Abstract

Introduction

Primary ciliary dyskinesia (PCD) is a rare genetic disease with defective ciliary function leading to impaired mucociliary clearance, mucus hyperconcentration, airway inflammation, and lower respiratory tract infections, causing bronchiectasis and progressive lung function decline. There are no clinically proven therapies that improve mucociliary clearance or lung function in PCD.

Objective

The objective of this Phase 2 trial was to evaluate the safety and efficacy of treatment with idrevloride, an epithelial sodium channel (ENaC) inhibitor, in adolescents and adults with PCD. The primary endpoint was absolute change in percent predicted FEV1 (ppFEV1) after 28 days, comparing idrevloride in hypertonic saline (HS) with HS.

Methods

123 people with PCD (pwPCD), age ≥12 years, at 32 sites in 10 countries, were randomized to idrevloride in HS and HS alone, or idrevloride alone and placebo in a 2:2:1:1 ratio in 2-treatment crossovers.
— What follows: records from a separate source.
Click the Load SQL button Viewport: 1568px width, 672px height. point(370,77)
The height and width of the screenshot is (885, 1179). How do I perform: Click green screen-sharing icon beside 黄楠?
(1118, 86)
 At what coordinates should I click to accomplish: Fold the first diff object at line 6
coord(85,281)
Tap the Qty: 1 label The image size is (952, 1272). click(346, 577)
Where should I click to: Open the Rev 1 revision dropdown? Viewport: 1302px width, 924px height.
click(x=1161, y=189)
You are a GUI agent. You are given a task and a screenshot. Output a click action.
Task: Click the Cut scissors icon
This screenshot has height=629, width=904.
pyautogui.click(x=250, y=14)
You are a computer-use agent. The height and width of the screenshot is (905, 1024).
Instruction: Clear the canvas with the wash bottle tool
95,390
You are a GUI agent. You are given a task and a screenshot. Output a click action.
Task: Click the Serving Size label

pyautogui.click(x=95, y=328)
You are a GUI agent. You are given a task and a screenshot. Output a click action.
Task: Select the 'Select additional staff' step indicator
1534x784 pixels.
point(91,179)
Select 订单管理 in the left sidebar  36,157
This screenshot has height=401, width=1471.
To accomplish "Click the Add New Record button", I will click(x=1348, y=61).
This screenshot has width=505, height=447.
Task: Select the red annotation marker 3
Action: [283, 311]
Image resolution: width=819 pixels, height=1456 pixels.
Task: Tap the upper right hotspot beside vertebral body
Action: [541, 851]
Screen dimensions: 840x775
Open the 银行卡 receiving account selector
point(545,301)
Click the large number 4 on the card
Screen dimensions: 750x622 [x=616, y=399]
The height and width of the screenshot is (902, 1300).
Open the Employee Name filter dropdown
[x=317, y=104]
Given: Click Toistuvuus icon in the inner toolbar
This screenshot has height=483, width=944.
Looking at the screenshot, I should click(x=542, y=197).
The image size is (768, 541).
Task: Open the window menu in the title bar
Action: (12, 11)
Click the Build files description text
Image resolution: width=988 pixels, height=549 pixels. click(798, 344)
Nebulised solutions were administered BID for 28 days in each treatment period. Spirometry was assessed before and after each period.

Results

ppFEV1 improved from baseline following treatment with idrevloride in HS for 28 days compared with HS alone (difference between treatments=1.5%; p=0·044 [95% CI 0·04–3·0]). HS alone or idrevloride alone or placebo did not improve ppFEV1. No increase in serum potassium concentration or post-dose reduction in ppFEV1 was detected. Adverse events were typical of those seen in pwPCD and did not differ between treatment groups.

Conclusion

Short-term inhaled idrevloride in HS was safe and effective for improving lung function in pwPCD. Longer studies are needed.